Who Actually Controls What You Eat
In 1980, four companies controlled about 36% of beef processing in the United States.
Today that number is closer to 80%.
That shift didn't happen because those companies made better food. It happened because they built infrastructure — processing plants, distribution networks, supplier contracts — that made it economically impossible for most independent producers to compete.
Control wasn't a side effect of their growth. It was the strategy.
Walk into any grocery store and count the brands in the meat case. Forty. Maybe fifty. Different names, different packaging, different price points. The appearance of a competitive market.
Now trace those brands back to their processors.
You'll find the same four companies behind most of what you're looking at — including many products marketed as natural, premium, or responsibly raised. The brands are different. The supply chain often isn't.
This is what consolidation actually looks like from the inside. Not a shortage of options on the shelf. A shortage of independent infrastructure behind it.
There's a transparency problem that follows directly from that consolidation — and most consumers have no idea it exists.

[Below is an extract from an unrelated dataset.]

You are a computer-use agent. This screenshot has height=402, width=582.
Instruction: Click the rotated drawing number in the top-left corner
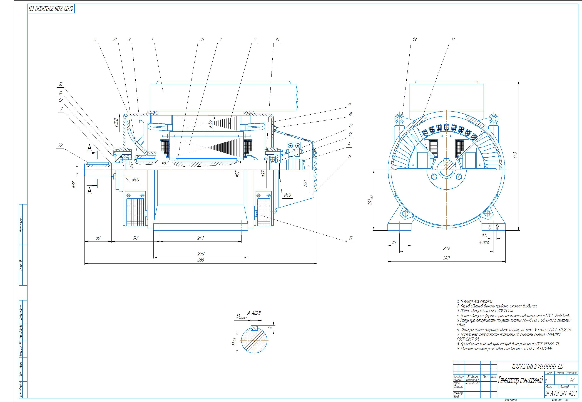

The four companies that dominate beef processing are not legally required to tell you where the animal was born, where it was raised, or where it was processed. Country of Origin Labeling for beef and pork was repealed in 2015 after a World Trade Organization dispute.
What that means in practice: "Product of USA" can legally be applied to an animal that was born overseas, imported, finished domestically for a matter of weeks, and processed here. The label is technically accurate. It tells you almost nothing about what you're actually buying.
The system isn't hiding this. It's just not required to show it.
Two weeks ago we talked about what depleted soil does to the food supply over time. Last week we talked about how chemical dependency makes that system fragile.
Consolidation is the third piece of the same structure.
When control of the food supply is concentrated in a handful of companies accountable to institutional investors, every decision — what inputs farmers use, how animals are raised, what gets disclosed on a label — gets filtered through the same questions:
What does this do to the valuation? What does this look like at exit?
When that's the question, the land and the animal and the family buying the food are not the priority — they're the variables.
We're clear about that. And we're not interested in it.
At Smokin' Oaks the answer to that structure has always been the same: own more of the process, not less. Regenerative production. Direct retail. Feed and grain autonomy. Vertical integration from pasture to market so the standards we hold don't get handed off to a system that doesn't share them.
Community ownership through the cooperative model is how we make that permanent. Not dependent on one person staying committed. Not vulnerable to an acquisition or an outside investor changing the priorities. Owned by the people it serves. Protected by structure.